Entries for locating words and elements:
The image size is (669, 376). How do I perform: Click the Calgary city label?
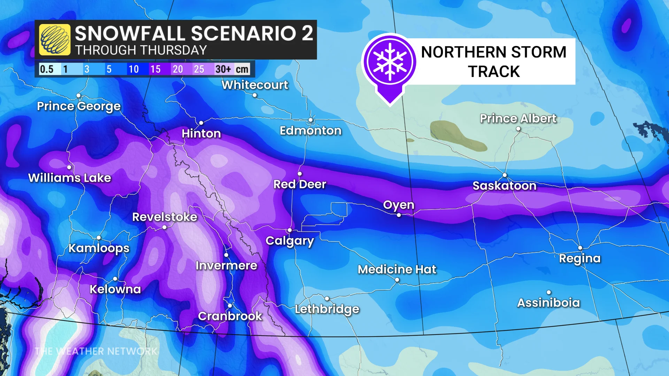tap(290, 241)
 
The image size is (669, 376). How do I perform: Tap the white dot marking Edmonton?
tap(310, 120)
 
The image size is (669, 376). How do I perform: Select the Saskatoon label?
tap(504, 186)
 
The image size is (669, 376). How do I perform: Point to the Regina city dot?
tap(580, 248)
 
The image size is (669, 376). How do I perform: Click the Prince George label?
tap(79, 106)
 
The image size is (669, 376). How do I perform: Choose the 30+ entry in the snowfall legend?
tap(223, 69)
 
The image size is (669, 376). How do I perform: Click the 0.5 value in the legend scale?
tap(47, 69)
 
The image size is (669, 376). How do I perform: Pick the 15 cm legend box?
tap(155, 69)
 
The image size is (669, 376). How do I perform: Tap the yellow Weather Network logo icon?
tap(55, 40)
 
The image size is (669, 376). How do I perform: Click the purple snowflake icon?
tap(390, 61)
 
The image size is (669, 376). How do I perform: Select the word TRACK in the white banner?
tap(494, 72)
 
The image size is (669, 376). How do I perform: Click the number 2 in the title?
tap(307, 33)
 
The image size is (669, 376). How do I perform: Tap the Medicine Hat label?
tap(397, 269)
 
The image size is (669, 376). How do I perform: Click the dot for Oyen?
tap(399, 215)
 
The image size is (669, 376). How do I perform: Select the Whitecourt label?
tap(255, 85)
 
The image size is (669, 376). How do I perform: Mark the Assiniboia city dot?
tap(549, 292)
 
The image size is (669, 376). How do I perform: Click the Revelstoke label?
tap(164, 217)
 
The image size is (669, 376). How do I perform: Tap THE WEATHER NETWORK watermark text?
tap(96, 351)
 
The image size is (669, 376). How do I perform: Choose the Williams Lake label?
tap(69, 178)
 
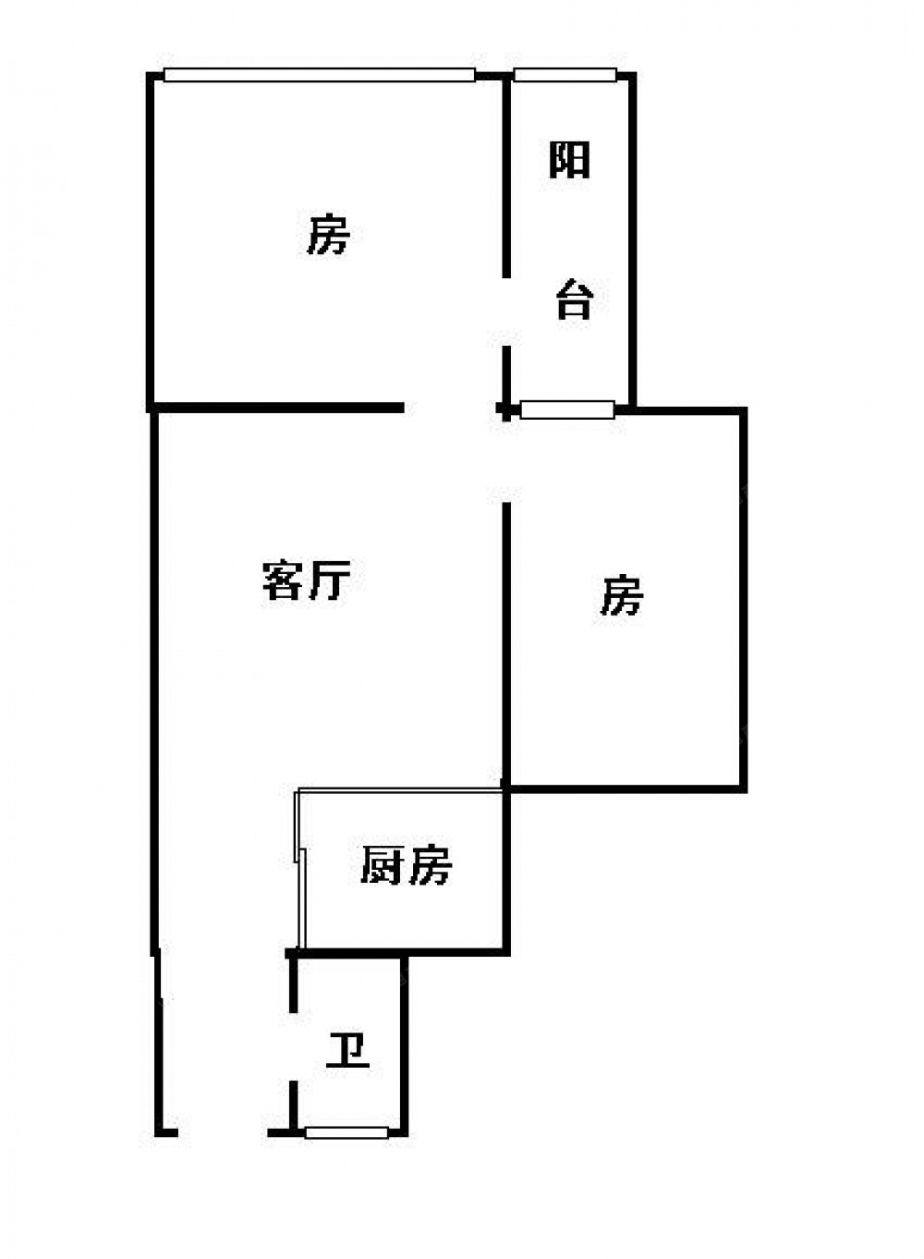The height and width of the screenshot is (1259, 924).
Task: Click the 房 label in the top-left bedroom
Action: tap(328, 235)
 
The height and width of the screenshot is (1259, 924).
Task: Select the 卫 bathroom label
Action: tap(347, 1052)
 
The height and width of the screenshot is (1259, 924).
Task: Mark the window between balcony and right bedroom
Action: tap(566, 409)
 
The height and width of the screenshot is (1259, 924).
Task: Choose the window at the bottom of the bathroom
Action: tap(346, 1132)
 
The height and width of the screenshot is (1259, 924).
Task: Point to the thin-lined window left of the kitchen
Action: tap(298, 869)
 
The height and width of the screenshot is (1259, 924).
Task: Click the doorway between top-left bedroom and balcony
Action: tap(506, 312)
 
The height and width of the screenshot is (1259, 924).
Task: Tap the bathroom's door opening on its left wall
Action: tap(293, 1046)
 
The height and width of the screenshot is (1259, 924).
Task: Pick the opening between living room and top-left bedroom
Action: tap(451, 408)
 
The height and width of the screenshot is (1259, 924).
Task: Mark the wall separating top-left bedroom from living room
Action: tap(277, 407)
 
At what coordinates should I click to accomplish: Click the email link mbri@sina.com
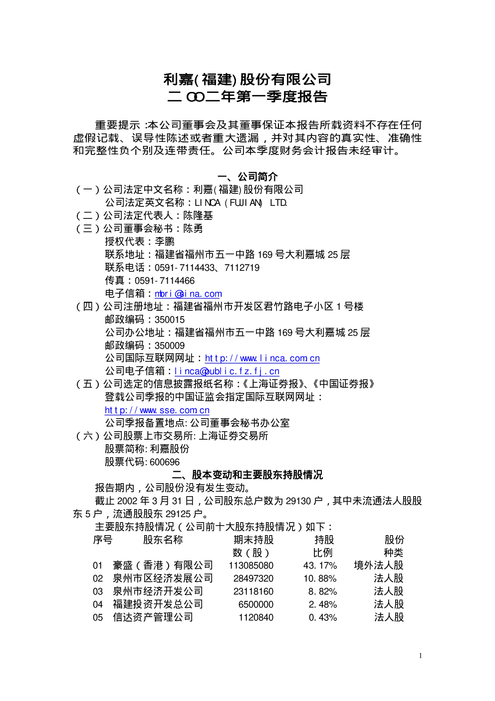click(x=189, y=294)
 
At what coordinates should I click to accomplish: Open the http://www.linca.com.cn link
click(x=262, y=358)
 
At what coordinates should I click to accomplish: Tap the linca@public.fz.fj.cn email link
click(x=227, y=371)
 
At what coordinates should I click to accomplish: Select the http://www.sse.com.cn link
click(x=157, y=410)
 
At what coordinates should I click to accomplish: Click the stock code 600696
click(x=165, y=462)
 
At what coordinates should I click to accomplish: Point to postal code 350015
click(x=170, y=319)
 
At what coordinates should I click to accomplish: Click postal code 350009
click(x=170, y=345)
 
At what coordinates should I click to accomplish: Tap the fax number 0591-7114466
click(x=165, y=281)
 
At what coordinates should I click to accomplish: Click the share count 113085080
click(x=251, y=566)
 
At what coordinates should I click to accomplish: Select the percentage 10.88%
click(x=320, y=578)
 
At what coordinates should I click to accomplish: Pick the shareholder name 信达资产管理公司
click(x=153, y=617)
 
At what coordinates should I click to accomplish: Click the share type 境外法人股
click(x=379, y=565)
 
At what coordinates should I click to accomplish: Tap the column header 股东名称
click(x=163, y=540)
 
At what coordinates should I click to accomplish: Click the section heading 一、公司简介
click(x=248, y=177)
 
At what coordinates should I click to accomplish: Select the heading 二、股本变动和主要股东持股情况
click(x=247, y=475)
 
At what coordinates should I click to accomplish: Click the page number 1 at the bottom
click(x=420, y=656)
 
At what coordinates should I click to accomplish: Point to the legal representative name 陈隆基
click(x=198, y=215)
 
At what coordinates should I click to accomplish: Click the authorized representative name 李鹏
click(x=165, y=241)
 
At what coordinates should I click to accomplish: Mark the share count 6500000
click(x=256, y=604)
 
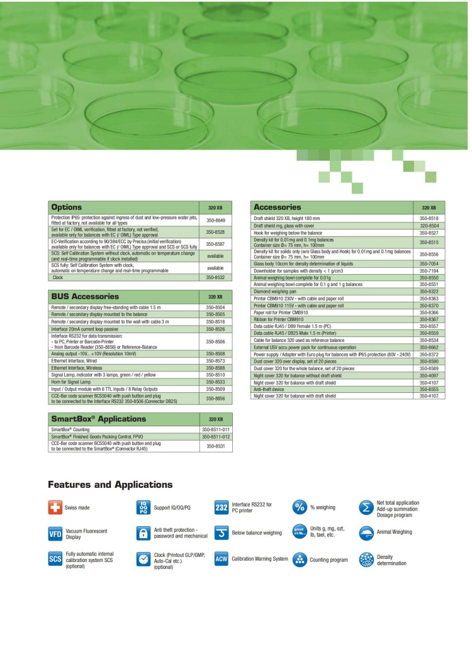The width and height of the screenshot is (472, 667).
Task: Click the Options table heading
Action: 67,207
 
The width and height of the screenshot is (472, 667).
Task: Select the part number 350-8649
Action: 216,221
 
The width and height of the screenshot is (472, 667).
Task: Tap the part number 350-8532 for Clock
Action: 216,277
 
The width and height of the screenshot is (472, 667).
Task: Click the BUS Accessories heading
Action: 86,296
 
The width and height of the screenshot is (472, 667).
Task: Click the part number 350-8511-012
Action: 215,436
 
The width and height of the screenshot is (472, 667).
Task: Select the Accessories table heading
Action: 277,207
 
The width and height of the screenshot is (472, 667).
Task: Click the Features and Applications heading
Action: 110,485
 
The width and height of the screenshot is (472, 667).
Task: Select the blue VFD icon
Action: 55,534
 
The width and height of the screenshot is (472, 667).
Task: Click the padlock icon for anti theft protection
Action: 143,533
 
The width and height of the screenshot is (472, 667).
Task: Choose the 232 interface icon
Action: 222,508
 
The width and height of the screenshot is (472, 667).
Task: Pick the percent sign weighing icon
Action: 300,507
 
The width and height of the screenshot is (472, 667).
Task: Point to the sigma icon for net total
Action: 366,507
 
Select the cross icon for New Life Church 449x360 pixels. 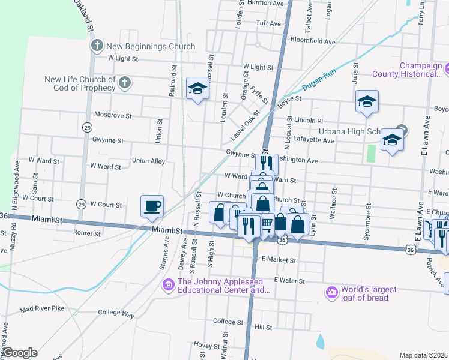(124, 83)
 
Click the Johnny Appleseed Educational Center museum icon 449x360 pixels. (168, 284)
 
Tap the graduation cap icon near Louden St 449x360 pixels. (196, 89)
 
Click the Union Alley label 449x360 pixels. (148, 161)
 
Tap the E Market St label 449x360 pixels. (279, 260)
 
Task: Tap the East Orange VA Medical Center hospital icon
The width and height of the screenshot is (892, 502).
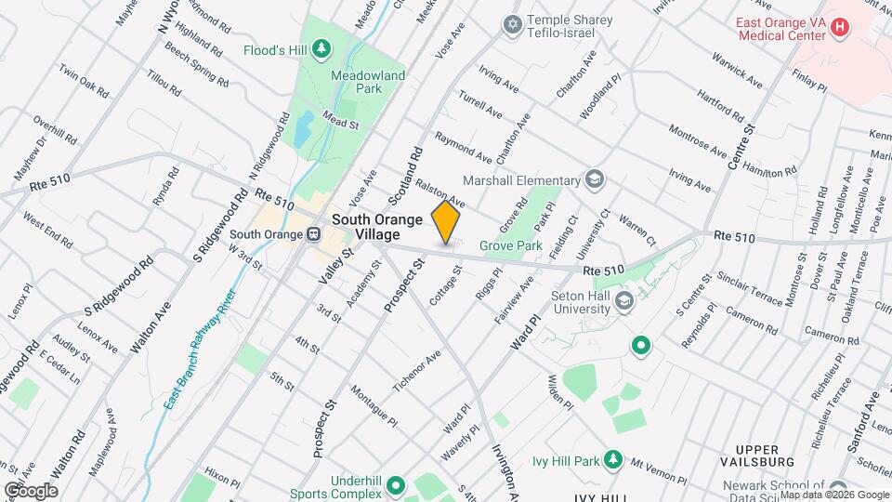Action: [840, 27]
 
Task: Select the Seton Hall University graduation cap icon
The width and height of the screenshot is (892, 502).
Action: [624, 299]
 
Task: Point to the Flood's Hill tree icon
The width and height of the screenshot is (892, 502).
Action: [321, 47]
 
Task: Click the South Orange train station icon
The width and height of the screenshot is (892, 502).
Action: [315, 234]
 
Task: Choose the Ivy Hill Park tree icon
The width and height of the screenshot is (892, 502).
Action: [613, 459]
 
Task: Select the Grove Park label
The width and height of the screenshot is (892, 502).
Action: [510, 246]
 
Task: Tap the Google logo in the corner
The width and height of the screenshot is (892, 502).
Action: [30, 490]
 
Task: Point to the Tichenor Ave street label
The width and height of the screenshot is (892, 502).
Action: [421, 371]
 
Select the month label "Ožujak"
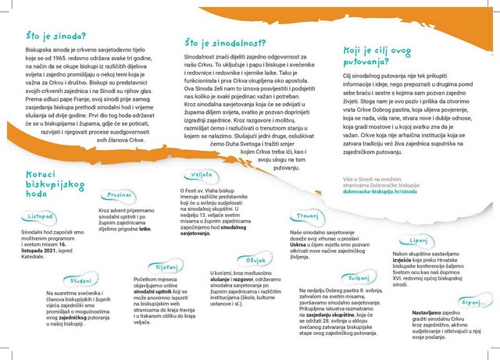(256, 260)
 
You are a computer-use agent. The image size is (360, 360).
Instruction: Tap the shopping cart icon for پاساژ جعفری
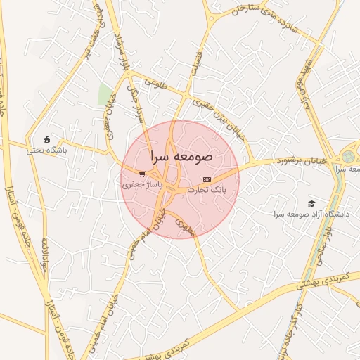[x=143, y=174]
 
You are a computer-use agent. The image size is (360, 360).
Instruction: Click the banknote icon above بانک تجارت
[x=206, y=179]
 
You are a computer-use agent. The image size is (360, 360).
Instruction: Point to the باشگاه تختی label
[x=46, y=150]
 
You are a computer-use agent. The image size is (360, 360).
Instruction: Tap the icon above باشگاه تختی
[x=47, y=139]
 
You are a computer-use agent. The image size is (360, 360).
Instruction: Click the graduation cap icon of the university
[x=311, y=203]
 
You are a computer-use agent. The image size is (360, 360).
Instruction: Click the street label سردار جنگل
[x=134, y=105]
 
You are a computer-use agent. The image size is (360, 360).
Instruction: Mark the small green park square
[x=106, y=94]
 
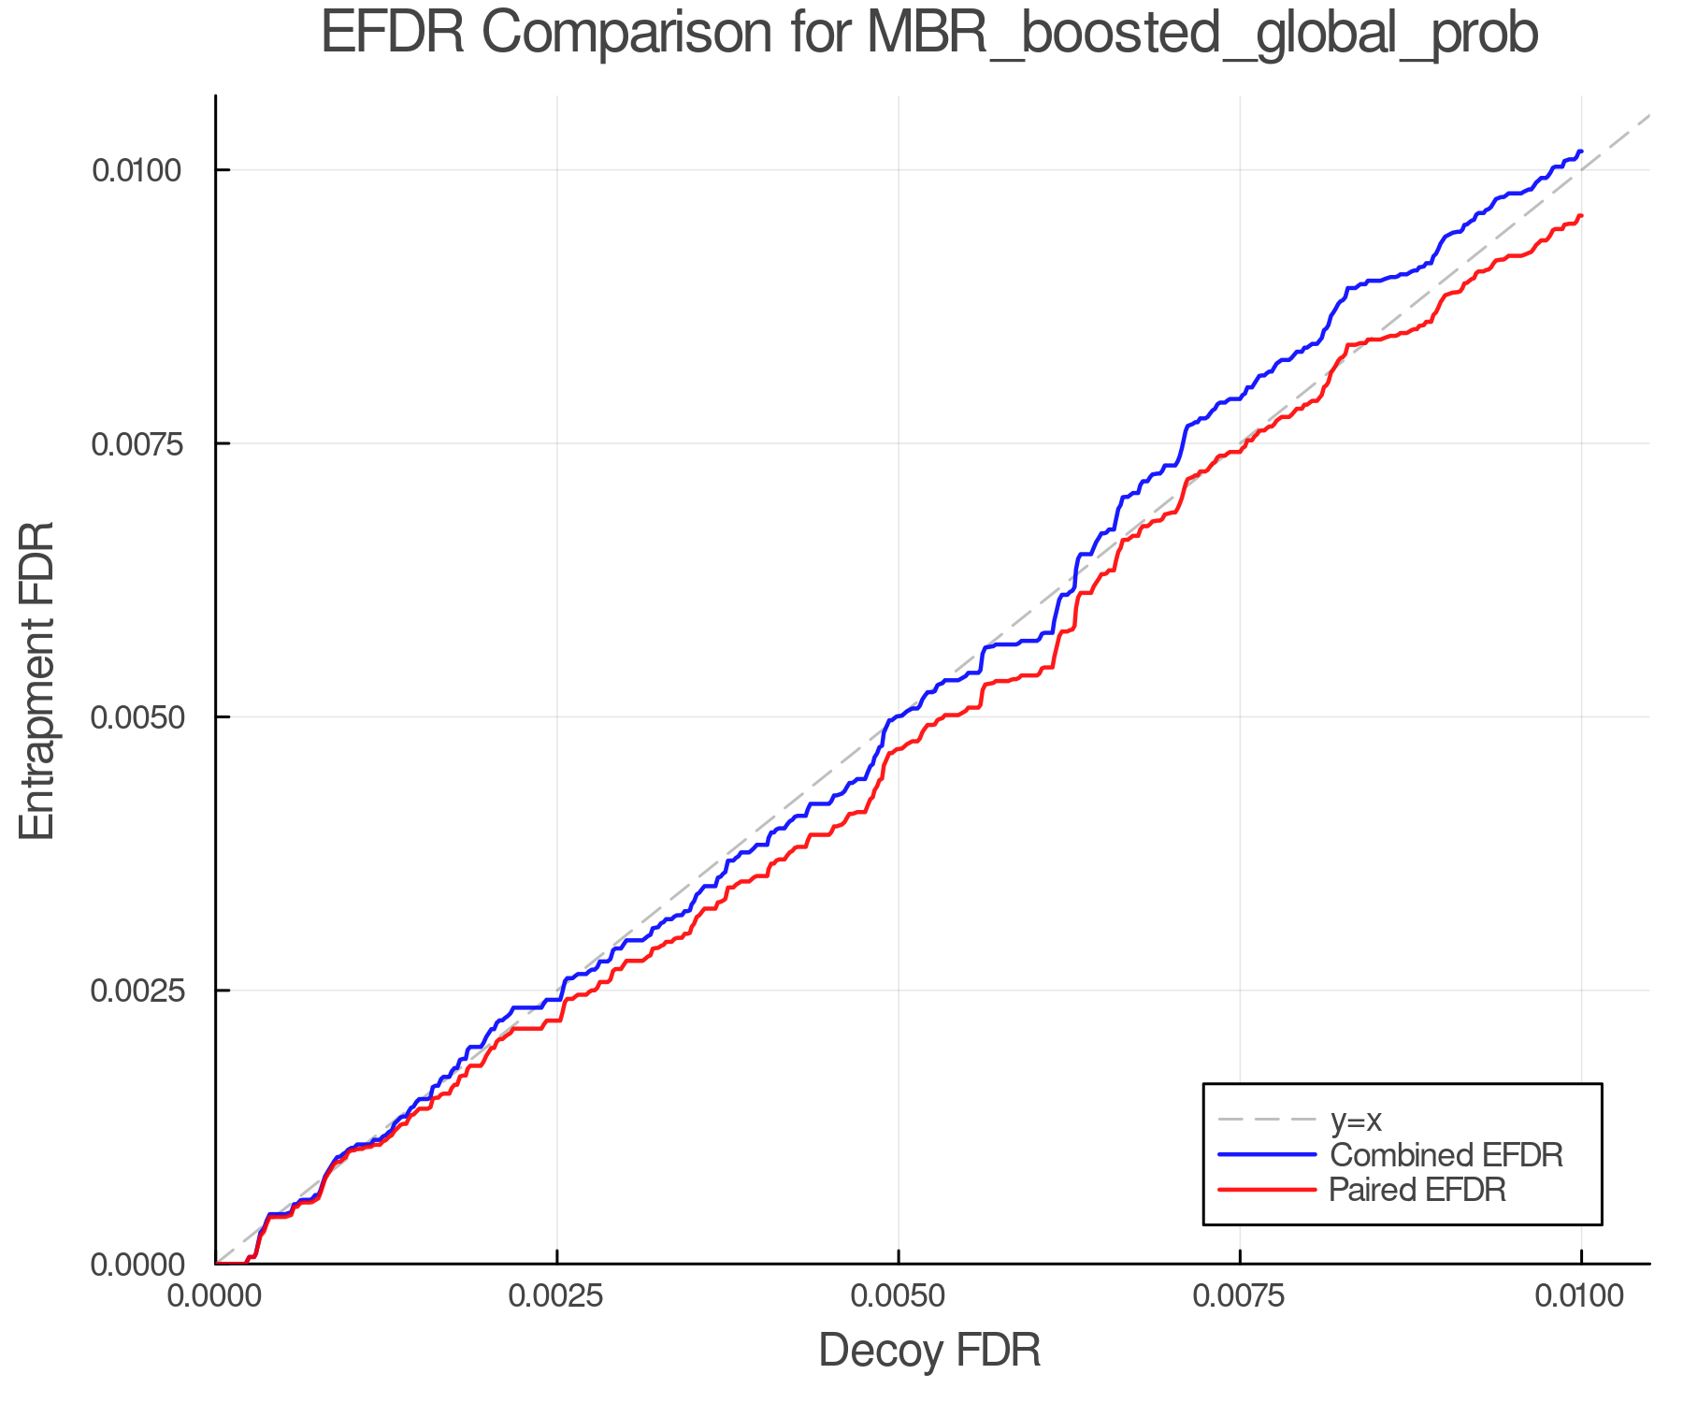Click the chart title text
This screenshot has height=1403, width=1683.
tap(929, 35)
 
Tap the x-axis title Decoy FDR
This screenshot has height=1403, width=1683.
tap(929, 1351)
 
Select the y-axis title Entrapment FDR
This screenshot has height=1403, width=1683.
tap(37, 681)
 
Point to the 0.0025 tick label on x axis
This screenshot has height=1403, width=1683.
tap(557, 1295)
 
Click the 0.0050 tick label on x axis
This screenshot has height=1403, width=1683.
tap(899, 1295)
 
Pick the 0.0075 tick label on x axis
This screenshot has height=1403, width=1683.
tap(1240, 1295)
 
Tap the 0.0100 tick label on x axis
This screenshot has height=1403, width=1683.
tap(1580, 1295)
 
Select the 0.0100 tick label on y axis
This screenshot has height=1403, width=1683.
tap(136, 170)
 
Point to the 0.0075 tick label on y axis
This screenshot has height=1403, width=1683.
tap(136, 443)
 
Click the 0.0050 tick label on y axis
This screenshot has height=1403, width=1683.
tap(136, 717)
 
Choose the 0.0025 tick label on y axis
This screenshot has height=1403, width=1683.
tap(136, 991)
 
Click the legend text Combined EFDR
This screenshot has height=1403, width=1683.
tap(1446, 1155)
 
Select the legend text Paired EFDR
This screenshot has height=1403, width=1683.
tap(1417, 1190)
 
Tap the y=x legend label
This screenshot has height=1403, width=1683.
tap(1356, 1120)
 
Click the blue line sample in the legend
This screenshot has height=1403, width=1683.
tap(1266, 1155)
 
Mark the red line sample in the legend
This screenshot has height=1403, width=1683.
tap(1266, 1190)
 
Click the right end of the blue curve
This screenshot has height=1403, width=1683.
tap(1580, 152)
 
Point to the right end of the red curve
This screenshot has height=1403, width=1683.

REQUEST
Write out the lines of the records above, starting at the line containing "At what coordinates should I click to accomplish: Pick" and ending at the line containing "Action: 110,485", and leave the pictures out of your answer.

SOLUTION
At what coordinates should I click to accomplish: Pick the shareholder name 信达资产管理公司
click(x=153, y=617)
 
At what coordinates should I click to accomplish: Click the share type 境外法人股
click(x=379, y=565)
 
At what coordinates should I click to accomplish: Tap the column header 股东名称
click(x=163, y=540)
 
At what coordinates should I click to accomplish: Click the section heading 一、公司简介
click(x=248, y=177)
 
At what coordinates should I click to accomplish: Select the heading 二、股本变动和主要股东持股情况
click(x=247, y=475)
 
At what coordinates should I click to accomplish: Click the page number 1 at the bottom
click(x=420, y=656)
 
At what coordinates should I click to accomplish: Point to the legal representative name 陈隆基
click(x=198, y=215)
 
At what coordinates should I click to accomplish: Click the authorized representative name 李鹏
click(x=165, y=241)
 
At what coordinates should I click to accomplish: Mark the share count 6500000
click(x=256, y=604)
 
The width and height of the screenshot is (472, 667).
Task: Click the Options table heading
Action: 67,207
 
The width and height of the screenshot is (472, 667).
Task: Select the part number 350-8649
Action: 216,221
 
The width and height of the screenshot is (472, 667).
Task: Tap the part number 350-8532 for Clock
Action: 216,277
 
The width and height of the screenshot is (472, 667).
Task: Click the BUS Accessories heading
Action: 86,296
 
The width and height of the screenshot is (472, 667).
Task: Click the part number 350-8511-012
Action: 215,436
 
The width and height of the screenshot is (472, 667).
Task: Select the Accessories table heading
Action: 277,207
 
The width and height of the screenshot is (472, 667).
Task: Click the Features and Applications heading
Action: 110,485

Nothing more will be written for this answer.